**TRY IT:**
Count the lines that contain the string "agent" in the records beneath, and respond with the number only.

BEGIN DATA SUPPLIED

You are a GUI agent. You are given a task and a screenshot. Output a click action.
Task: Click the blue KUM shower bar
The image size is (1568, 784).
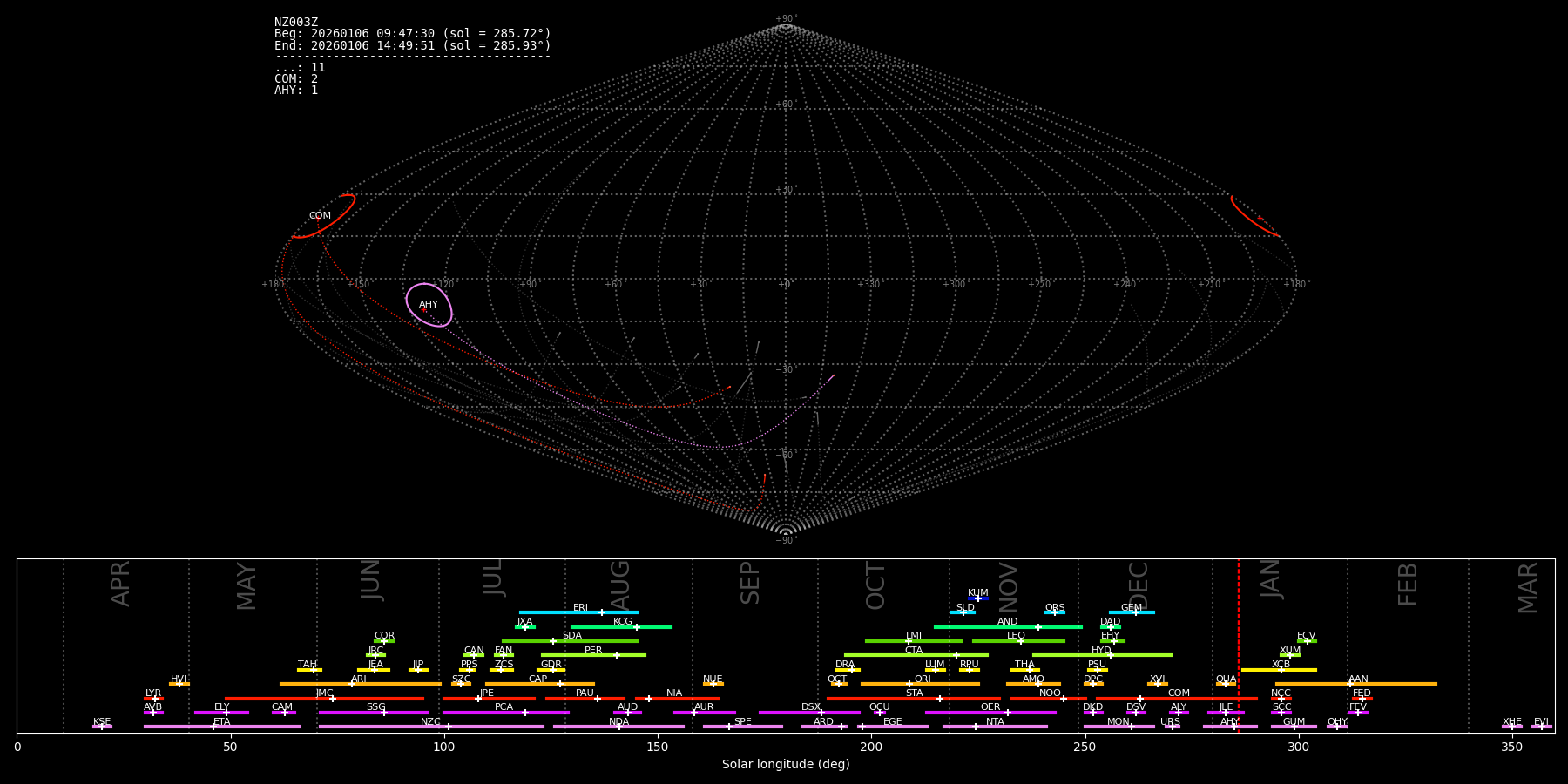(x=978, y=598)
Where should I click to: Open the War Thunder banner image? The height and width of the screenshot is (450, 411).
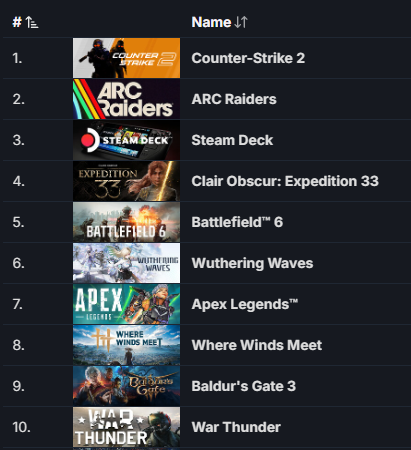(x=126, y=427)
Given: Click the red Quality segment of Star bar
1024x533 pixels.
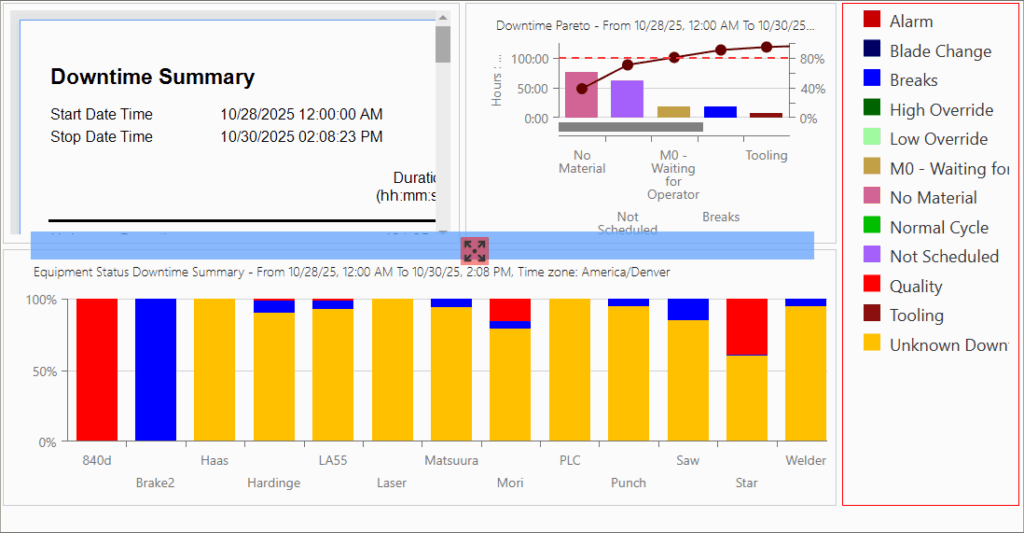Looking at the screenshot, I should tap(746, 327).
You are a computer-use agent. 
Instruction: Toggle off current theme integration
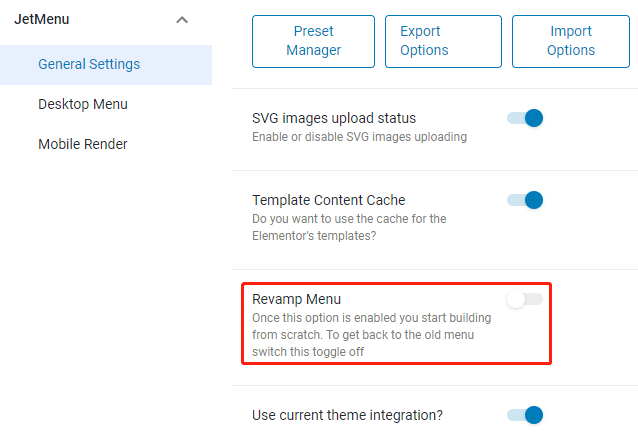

END DATA SUPPLIED

**YOUR SOLUTION:**
2